Stored records
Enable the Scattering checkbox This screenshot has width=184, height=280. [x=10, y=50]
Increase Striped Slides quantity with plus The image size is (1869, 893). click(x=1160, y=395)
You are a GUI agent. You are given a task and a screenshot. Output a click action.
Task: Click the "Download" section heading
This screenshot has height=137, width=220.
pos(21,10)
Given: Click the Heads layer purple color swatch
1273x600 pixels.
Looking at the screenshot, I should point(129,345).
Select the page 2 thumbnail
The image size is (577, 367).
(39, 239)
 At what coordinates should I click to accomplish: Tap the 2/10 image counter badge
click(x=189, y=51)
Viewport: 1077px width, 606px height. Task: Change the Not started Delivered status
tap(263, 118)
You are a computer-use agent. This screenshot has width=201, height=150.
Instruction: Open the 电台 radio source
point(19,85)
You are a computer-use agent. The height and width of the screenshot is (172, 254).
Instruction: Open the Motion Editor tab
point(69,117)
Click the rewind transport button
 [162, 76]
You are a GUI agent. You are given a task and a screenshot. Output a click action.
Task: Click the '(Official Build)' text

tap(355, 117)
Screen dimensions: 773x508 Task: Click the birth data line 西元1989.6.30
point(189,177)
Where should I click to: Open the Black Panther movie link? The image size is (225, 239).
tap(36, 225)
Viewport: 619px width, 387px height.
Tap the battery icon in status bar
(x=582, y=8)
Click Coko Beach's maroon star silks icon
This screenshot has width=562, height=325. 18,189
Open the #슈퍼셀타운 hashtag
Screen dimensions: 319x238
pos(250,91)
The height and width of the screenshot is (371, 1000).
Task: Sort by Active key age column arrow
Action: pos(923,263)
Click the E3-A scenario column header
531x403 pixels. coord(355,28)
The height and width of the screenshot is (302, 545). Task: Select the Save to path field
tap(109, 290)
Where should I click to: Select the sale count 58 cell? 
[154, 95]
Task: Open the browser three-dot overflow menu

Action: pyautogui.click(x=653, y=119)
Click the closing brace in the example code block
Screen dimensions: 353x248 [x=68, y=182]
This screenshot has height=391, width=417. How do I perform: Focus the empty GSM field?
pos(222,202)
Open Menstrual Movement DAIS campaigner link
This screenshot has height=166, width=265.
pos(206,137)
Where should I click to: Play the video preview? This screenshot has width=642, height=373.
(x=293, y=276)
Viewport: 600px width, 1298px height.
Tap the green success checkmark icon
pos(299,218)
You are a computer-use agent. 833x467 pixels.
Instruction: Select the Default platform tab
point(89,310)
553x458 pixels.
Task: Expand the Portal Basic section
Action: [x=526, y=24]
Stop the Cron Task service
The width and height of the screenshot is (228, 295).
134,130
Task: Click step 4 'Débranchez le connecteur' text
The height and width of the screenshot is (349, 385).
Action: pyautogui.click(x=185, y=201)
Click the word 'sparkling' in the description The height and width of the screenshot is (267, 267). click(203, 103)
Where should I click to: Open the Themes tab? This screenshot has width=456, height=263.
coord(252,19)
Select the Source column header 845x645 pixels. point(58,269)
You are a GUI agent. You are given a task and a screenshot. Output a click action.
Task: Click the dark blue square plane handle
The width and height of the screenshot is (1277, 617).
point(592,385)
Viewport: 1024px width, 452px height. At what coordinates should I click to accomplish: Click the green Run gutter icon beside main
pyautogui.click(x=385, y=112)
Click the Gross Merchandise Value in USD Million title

### EXERCISE
In the entries above, find the line with "Where should I click to: Play" and the line with "Click the word", then restate word for word both of them and every line between, with nothing more.

### PROBLEM SOLUTION
Where should I click to: Play the video preview? This screenshot has width=642, height=373.
(x=293, y=276)
Viewport: 600px width, 1298px height.
Tap the green success checkmark icon
pos(299,218)
You are a computer-use agent. 833x467 pixels.
Instruction: Select the Default platform tab
point(89,310)
553x458 pixels.
Task: Expand the Portal Basic section
Action: [x=526, y=24]
Stop the Cron Task service
The width and height of the screenshot is (228, 295).
134,130
Task: Click step 4 'Débranchez le connecteur' text
The height and width of the screenshot is (349, 385).
Action: pyautogui.click(x=185, y=201)
Click the word 'sparkling' in the description The height and width of the screenshot is (267, 267). click(203, 103)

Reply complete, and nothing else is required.